Publishing contract: valid even without written evidence

The Court of Milan’s judgment no. 2063/2020 of March 9th 2020 returns on the problem of the written form of a publishing contract and recalls an important precedent of 2018 which deserves to be remembered.

With sentence no. 5236/2018, the Court of Milan confirmed the jurisprudential orientation acknowledging factual and pacific elements – such as the delivery from the author to the publisher of the material and/or of the manuscript to publish, the correction of drafts and the release by the author of the “let it be printed” – as evidence of the existence of a publishing contract in oral form.

The case concerned a well-known publishing company which had published a book containing photographs, without a publishing contract drawn up in writing.

The author brought up a legal action against the publisher stating that the latter should not have published her book for lack of her written consent to the publication.

In the author’s opinion, this publication should therefore have been qualified as unlawful and the publisher should have been ordered to pay detriments.

The publisher, appearing before the judge, defended itself by pointing out that the author had sent the material to the publisher, in particular the digital files of the photographs representing the content of the book and, in addition, she attended the promotion events of the publication once printed.

And there is more: the publication occurred both with the thanks of the author to the publisher as well as with the preface of the author’s husband, a popular Italian singer.

On the basis of the described factual, pacific and documented elements, the publisher affirmed the existence – even if not released in writing – of the consent of the author to the publication of her photographic book.

The Court agreed with the publisher, specifying that “Contracts requiring a written form ad probationem, unlike those for which the written form is ad substantiam, are valid even if stipulated orally.
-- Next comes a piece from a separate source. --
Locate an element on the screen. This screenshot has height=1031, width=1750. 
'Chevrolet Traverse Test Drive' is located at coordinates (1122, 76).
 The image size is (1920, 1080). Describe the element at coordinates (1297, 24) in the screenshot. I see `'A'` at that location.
In this case, the written form constitutes only a limit to the proof, that in particular concerns the testimonial evidences, not admissible outside the hypothesis expressly provided by art. 2725 c.c, of the blameless loss of the document. On the contrary, the written form ad probationem does not exclude other evidences: oral, such as confession or oath, or documental”.

The most recent judgement of the Court of Milan delivered on March 9th 2020 (no. 2063/2020) recalled the above-mentioned principles and also identified the type of publishing contract and the content of the negotiating relationship that arose between the parties which is, in absence of a written form, obtainable from the fact that followed.